Reproduce each line of the material below without changing anything.

[Extracted records]
'''

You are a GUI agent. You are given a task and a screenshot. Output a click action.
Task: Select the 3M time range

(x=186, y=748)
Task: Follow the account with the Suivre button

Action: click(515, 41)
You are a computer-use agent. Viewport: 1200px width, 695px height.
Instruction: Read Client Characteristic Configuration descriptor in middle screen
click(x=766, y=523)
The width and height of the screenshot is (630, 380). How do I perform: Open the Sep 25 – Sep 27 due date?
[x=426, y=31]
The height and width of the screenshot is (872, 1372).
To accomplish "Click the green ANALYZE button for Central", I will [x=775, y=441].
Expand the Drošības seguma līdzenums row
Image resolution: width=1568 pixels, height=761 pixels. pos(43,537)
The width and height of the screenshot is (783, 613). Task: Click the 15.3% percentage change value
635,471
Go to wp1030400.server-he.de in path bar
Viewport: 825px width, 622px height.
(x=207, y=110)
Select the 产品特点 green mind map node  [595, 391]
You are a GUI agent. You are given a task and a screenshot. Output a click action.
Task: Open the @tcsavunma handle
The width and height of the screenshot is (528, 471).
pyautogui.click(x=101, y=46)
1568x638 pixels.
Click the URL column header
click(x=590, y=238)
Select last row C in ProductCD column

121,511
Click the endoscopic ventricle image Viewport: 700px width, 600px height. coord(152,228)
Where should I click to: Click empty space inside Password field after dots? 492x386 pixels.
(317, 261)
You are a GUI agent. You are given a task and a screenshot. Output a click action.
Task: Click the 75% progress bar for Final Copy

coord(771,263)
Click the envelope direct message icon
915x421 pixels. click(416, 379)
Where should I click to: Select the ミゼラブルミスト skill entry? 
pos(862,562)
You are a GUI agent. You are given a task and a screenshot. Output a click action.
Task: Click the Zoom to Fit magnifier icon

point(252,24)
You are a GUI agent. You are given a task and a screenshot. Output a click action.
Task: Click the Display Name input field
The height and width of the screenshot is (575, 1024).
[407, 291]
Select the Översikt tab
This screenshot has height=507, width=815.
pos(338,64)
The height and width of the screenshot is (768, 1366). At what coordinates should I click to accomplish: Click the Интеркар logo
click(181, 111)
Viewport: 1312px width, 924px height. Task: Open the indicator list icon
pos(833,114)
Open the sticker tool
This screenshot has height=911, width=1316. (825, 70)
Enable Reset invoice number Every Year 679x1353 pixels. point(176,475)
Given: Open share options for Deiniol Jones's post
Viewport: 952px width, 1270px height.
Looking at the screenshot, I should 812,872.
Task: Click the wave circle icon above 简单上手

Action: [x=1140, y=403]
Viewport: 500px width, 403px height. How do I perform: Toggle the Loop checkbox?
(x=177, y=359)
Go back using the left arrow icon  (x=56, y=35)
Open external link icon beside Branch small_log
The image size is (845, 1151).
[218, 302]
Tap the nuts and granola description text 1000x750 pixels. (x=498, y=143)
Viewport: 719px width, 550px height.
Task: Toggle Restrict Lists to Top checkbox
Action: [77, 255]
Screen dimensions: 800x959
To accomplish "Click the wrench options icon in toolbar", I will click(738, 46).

'''

▸ Solution to this problem:
You are a GUI agent. You are given a task and a screenshot. Output a click action.
Task: Select the 3M time range

(x=186, y=748)
Task: Follow the account with the Suivre button

Action: click(515, 41)
You are a computer-use agent. Viewport: 1200px width, 695px height.
Instruction: Read Client Characteristic Configuration descriptor in middle screen
click(x=766, y=523)
The width and height of the screenshot is (630, 380). How do I perform: Open the Sep 25 – Sep 27 due date?
[x=426, y=31]
The height and width of the screenshot is (872, 1372).
To accomplish "Click the green ANALYZE button for Central", I will [x=775, y=441].
Expand the Drošības seguma līdzenums row
Image resolution: width=1568 pixels, height=761 pixels. pos(43,537)
The width and height of the screenshot is (783, 613). Task: Click the 15.3% percentage change value
635,471
Go to wp1030400.server-he.de in path bar
Viewport: 825px width, 622px height.
(x=207, y=110)
Select the 产品特点 green mind map node  [595, 391]
You are a GUI agent. You are given a task and a screenshot. Output a click action.
Task: Open the @tcsavunma handle
The width and height of the screenshot is (528, 471).
pyautogui.click(x=101, y=46)
1568x638 pixels.
Click the URL column header
click(x=590, y=238)
Select last row C in ProductCD column

121,511
Click the endoscopic ventricle image Viewport: 700px width, 600px height. coord(152,228)
Where should I click to: Click empty space inside Password field after dots? 492x386 pixels.
(317, 261)
You are a GUI agent. You are given a task and a screenshot. Output a click action.
Task: Click the 75% progress bar for Final Copy

coord(771,263)
Click the envelope direct message icon
915x421 pixels. click(416, 379)
Where should I click to: Select the ミゼラブルミスト skill entry? 
pos(862,562)
You are a GUI agent. You are given a task and a screenshot. Output a click action.
Task: Click the Zoom to Fit magnifier icon

point(252,24)
You are a GUI agent. You are given a task and a screenshot. Output a click action.
Task: Click the Display Name input field
The height and width of the screenshot is (575, 1024).
[407, 291]
Select the Översikt tab
This screenshot has height=507, width=815.
pos(338,64)
The height and width of the screenshot is (768, 1366). At what coordinates should I click to accomplish: Click the Интеркар logo
click(181, 111)
Viewport: 1312px width, 924px height. Task: Open the indicator list icon
pos(833,114)
Open the sticker tool
This screenshot has height=911, width=1316. (825, 70)
Enable Reset invoice number Every Year 679x1353 pixels. point(176,475)
Given: Open share options for Deiniol Jones's post
Viewport: 952px width, 1270px height.
Looking at the screenshot, I should 812,872.
Task: Click the wave circle icon above 简单上手

Action: [x=1140, y=403]
Viewport: 500px width, 403px height. How do I perform: Toggle the Loop checkbox?
(x=177, y=359)
Go back using the left arrow icon  (x=56, y=35)
Open external link icon beside Branch small_log
The image size is (845, 1151).
[218, 302]
Tap the nuts and granola description text 1000x750 pixels. (x=498, y=143)
Viewport: 719px width, 550px height.
Task: Toggle Restrict Lists to Top checkbox
Action: [77, 255]
Screen dimensions: 800x959
To accomplish "Click the wrench options icon in toolbar", I will click(738, 46).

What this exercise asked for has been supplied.